** Start of Given passage **
# When to re-run Audyssey?



## MikeBiker (Jan 3, 2010)

My listening area is occasionally rearranged. The couches and chairs are repositioned to give the area a different look. The room itself is not changed, just the furniture arrangement. Would the acoustics change enough to require my re-running Audyssey?


----------



## tonyvdb (Sep 5, 2007)

Its very likely particularly if the seating positions change.


----------



## zonecoaster1 (Jan 23, 2014)

MikeBiker said:


> My listening area is occasionally rearranged. The couches and chairs are repositioned to give the area a different look. The room itself is not changed, just the furniture arrangement. Would the acoustics change enough to require my re-running Audyssey?


_*What if I change the speaker position or rearrange furniture or add curtains or a throw rug?*
It is recommended that MultEQ be re-run when any significant change is made to the layout of the room or furnishings, including carpeting, rugs, drapes, blinds, windows, tapestries, and wall hangings, especially if the acoustical "hardness" of a surface area changes (hanging a picture with a glass covering on a painted plaster wall is probably OK, but hanging a large, thick tapestry on that wall would warrant re-running AMEQ). Small knick knacks are OK. If it is the size of a lamp or bigger, re-run AMEQ._

Read more: http://www.hometheatershack.com/for...sey-multeq-faq-setup-guide.html#ixzz2vgni2BkK


----------



## MikeBiker (Jan 3, 2010)

Thank you for the link to the Audyssey thread. 

OK, I'm convinced - it's time to find the microphone and hook it up and get out the receiver manual and re-un the Audyssey. I need to remember to unplug the refrigerator and turn off the furnace. I'll wiar for a less windy day, when I can't hear the neighbor's wind chimes.


----------
** End of Given passage **
** Start of Recorded data **
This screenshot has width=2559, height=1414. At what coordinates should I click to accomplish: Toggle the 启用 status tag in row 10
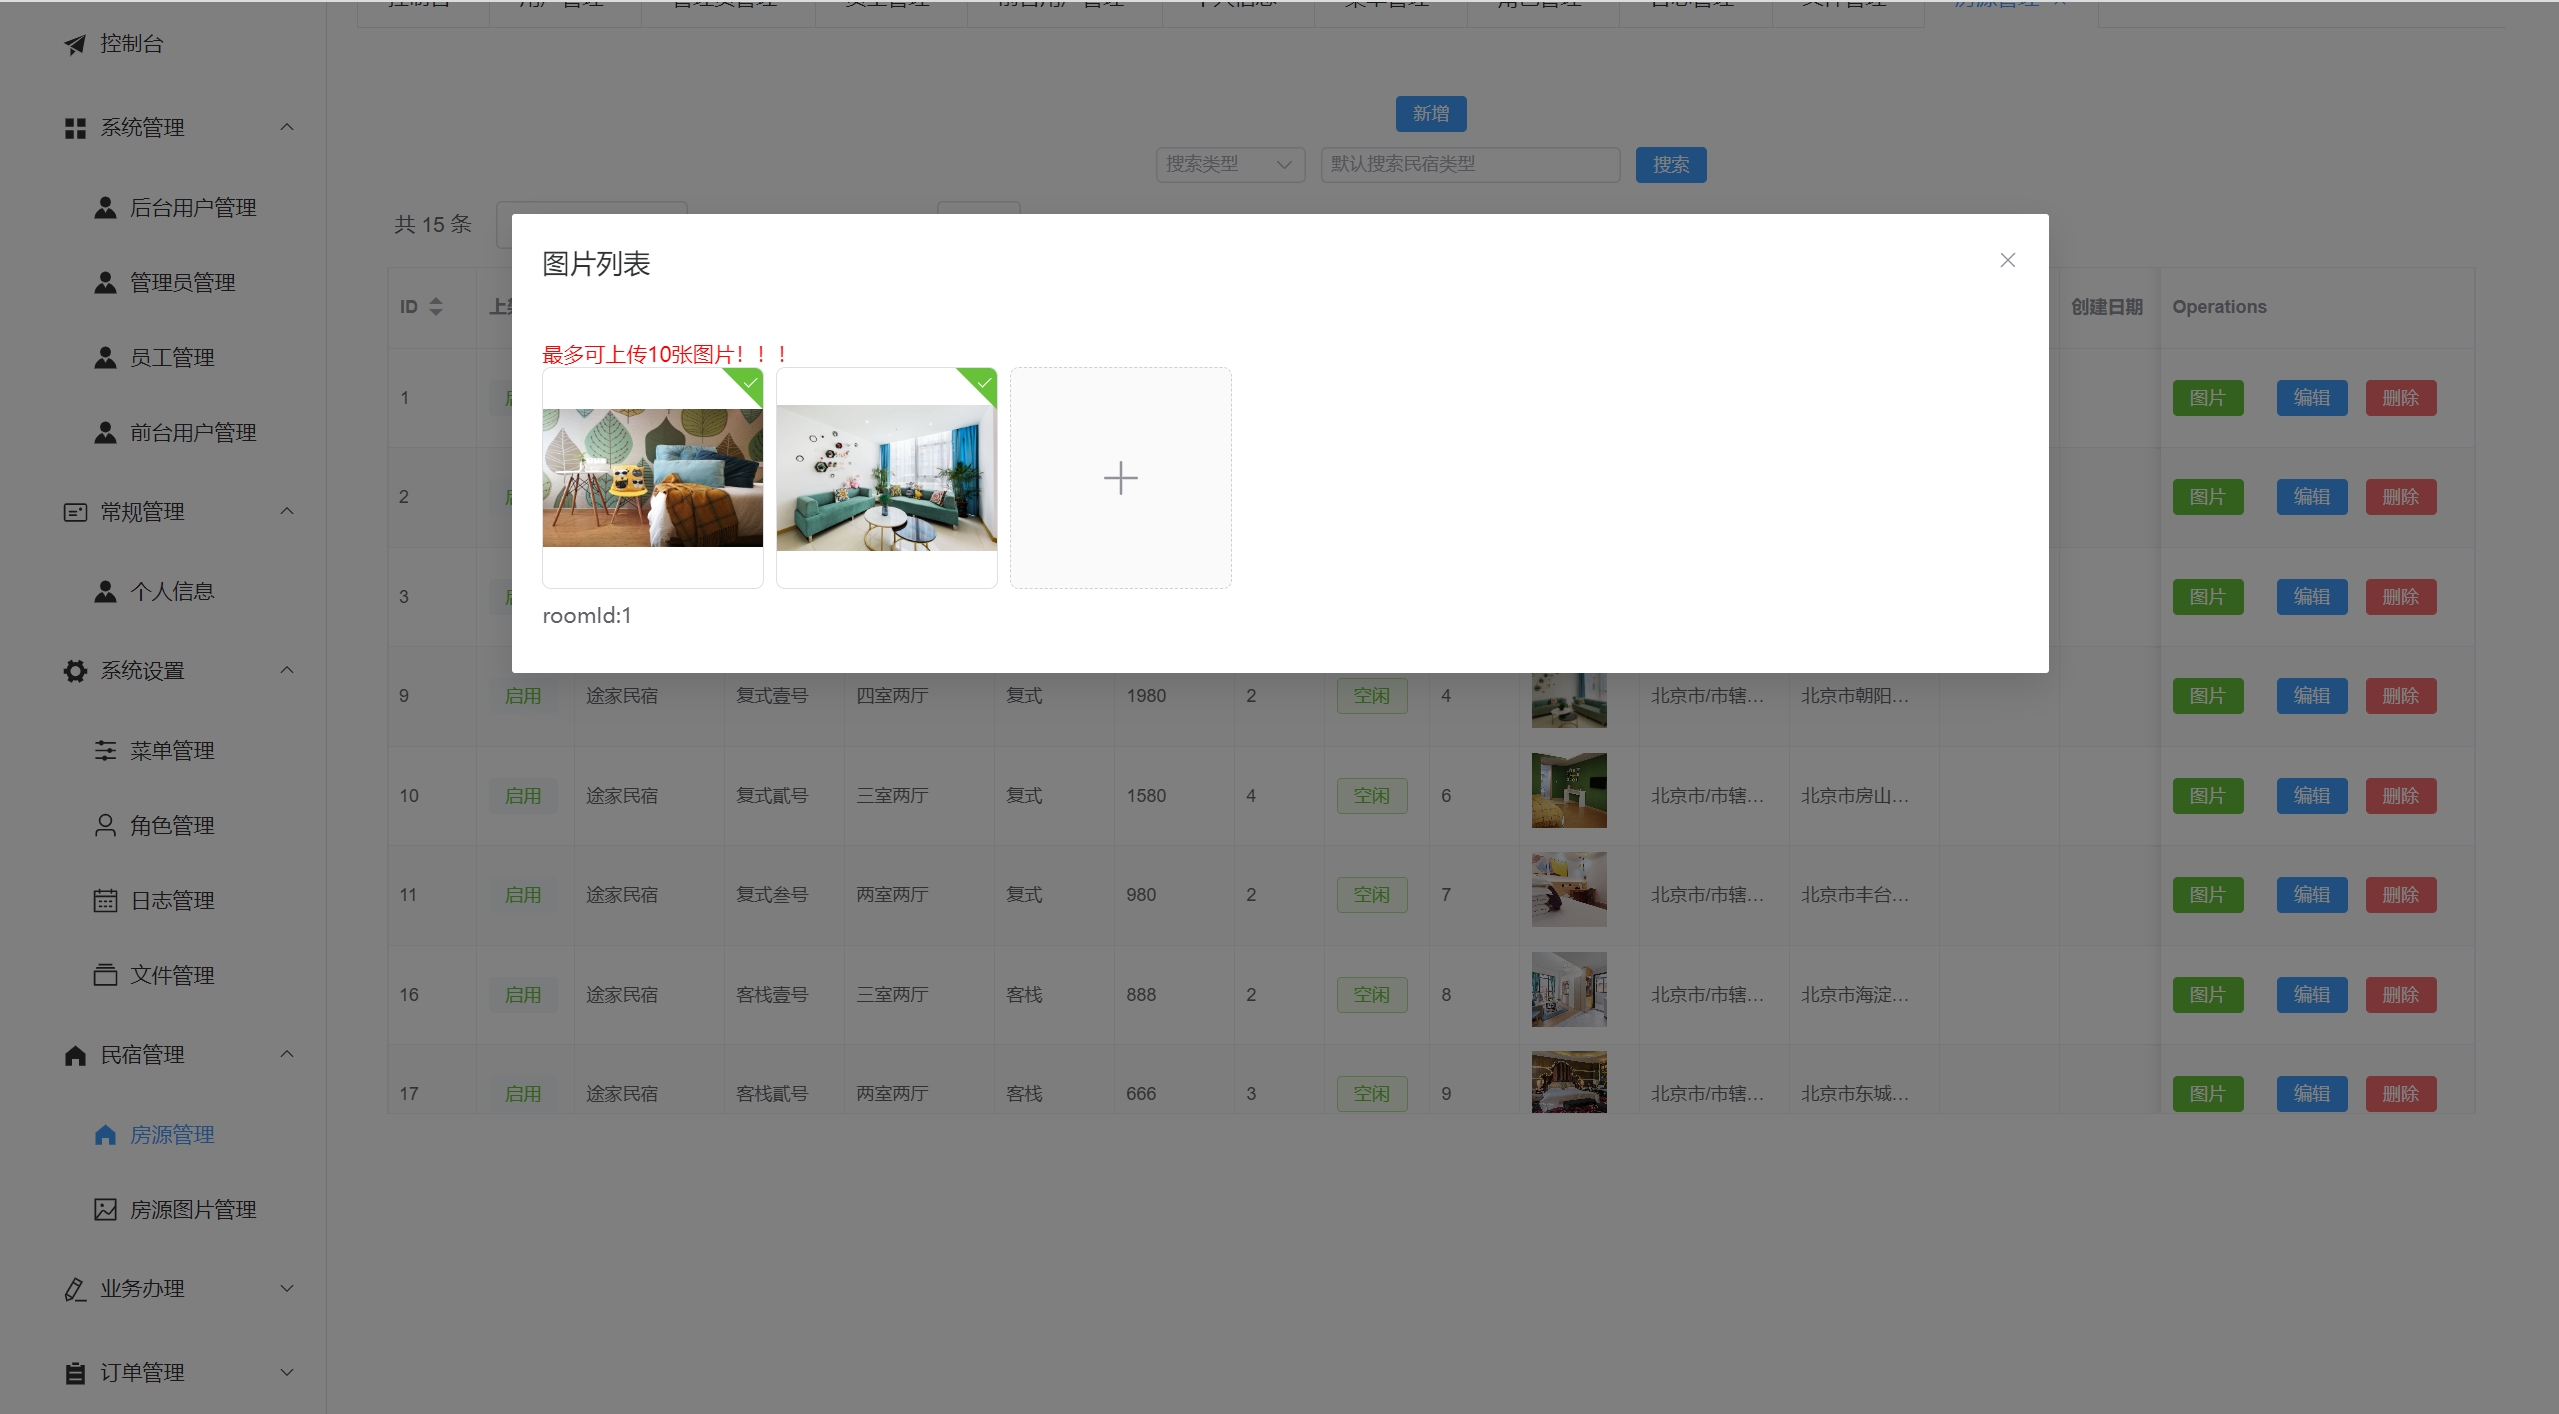click(x=523, y=796)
** End of Recorded data **
Problem - Please reproduce the Audyssey forum thread in full, word for word. Rely on the Audyssey forum thread alone, not the data.

Worked answer -
# When to re-run Audyssey?



## MikeBiker (Jan 3, 2010)

My listening area is occasionally rearranged. The couches and chairs are repositioned to give the area a different look. The room itself is not changed, just the furniture arrangement. Would the acoustics change enough to require my re-running Audyssey?


----------



## tonyvdb (Sep 5, 2007)

Its very likely particularly if the seating positions change.


----------



## zonecoaster1 (Jan 23, 2014)

MikeBiker said:


> My listening area is occasionally rearranged. The couches and chairs are repositioned to give the area a different look. The room itself is not changed, just the furniture arrangement. Would the acoustics change enough to require my re-running Audyssey?


_*What if I change the speaker position or rearrange furniture or add curtains or a throw rug?*
It is recommended that MultEQ be re-run when any significant change is made to the layout of the room or furnishings, including carpeting, rugs, drapes, blinds, windows, tapestries, and wall hangings, especially if the acoustical "hardness" of a surface area changes (hanging a picture with a glass covering on a painted plaster wall is probably OK, but hanging a large, thick tapestry on that wall would warrant re-running AMEQ). Small knick knacks are OK. If it is the size of a lamp or bigger, re-run AMEQ._

Read more: http://www.hometheatershack.com/for...sey-multeq-faq-setup-guide.html#ixzz2vgni2BkK


----------



## MikeBiker (Jan 3, 2010)

Thank you for the link to the Audyssey thread. 

OK, I'm convinced - it's time to find the microphone and hook it up and get out the receiver manual and re-un the Audyssey. I need to remember to unplug the refrigerator and turn off the furnace. I'll wiar for a less windy day, when I can't hear the neighbor's wind chimes.


----------